State serfs were a special class in 18th–19th century Russia, the number of which in some periods reached half of the agricultural population. In contrast to private Russian serfs, state serfs were considered personally free, although attached to the land.
The state peasants were created by decrees of Peter I and applied to the agricultural population: various peasant classes, single homesteaders (servant people on the border area adjoining the wild steppe), the non-Russian peoples of the Volga, and the Ural regions.
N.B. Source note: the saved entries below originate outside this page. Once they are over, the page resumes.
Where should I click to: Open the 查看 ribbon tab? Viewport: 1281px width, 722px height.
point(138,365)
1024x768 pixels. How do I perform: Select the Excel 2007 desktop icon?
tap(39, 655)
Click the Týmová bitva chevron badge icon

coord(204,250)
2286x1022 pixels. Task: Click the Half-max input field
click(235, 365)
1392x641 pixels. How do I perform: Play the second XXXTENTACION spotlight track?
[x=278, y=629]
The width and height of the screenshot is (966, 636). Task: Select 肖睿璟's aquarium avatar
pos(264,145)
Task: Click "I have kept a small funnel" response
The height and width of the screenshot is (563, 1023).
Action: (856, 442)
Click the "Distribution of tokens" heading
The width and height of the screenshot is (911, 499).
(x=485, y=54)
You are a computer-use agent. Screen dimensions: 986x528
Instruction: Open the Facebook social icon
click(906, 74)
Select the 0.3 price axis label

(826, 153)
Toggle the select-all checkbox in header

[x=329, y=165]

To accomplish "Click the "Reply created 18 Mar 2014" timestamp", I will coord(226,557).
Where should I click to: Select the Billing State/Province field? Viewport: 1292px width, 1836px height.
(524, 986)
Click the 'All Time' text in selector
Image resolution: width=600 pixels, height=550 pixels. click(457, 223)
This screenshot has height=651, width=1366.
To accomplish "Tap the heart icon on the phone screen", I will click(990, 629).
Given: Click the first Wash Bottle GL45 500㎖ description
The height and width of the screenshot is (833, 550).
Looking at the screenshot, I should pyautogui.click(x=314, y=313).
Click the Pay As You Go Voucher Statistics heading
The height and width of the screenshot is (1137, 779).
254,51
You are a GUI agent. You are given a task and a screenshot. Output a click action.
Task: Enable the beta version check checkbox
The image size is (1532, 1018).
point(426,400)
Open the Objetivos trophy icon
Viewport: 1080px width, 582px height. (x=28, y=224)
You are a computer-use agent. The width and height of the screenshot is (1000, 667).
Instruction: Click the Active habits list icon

The number of state peasants increased due to several factors: the confiscation of church lands (huge estates of the Russian Orthodox Church) by Catherine II, additional conquered territories (the Baltic States, the Right-Bank Ukraine, Belarus, Crimea, the Caucasus), and the former serfs of the confiscated estates of the gentry of the Commonwealth, among others. Many of these state peasants replenished runaway private serfs and allowed peasants to re-settle on the developed but un-tended lands (Bashkiria, New Russia, North Caucasus, etc.). This process (transition of land previously tended runaway serfs to the category of state-serf tended land) implicitly encouraged the imperial power. In the second half of the 18th century, the government handed out to the nobility hundreds of thousands of state peasants, practiced mass sale of state-owned estates, transferring them into specific state departments, and converted many state peasants to the position of military settlers in the western provinces (a deposit for rent landlords). Additionally from the nobility came suggestions to eliminate the estate of state peasants, requesting the passage of the state-owned land to private hands. Nevertheless, the relative number of state peasants grew. At the time of the first census in 1724 the state peasants accounted for 19% of the population, and by the last census in 1858 they accounted for 45% of the population in the same territory [2].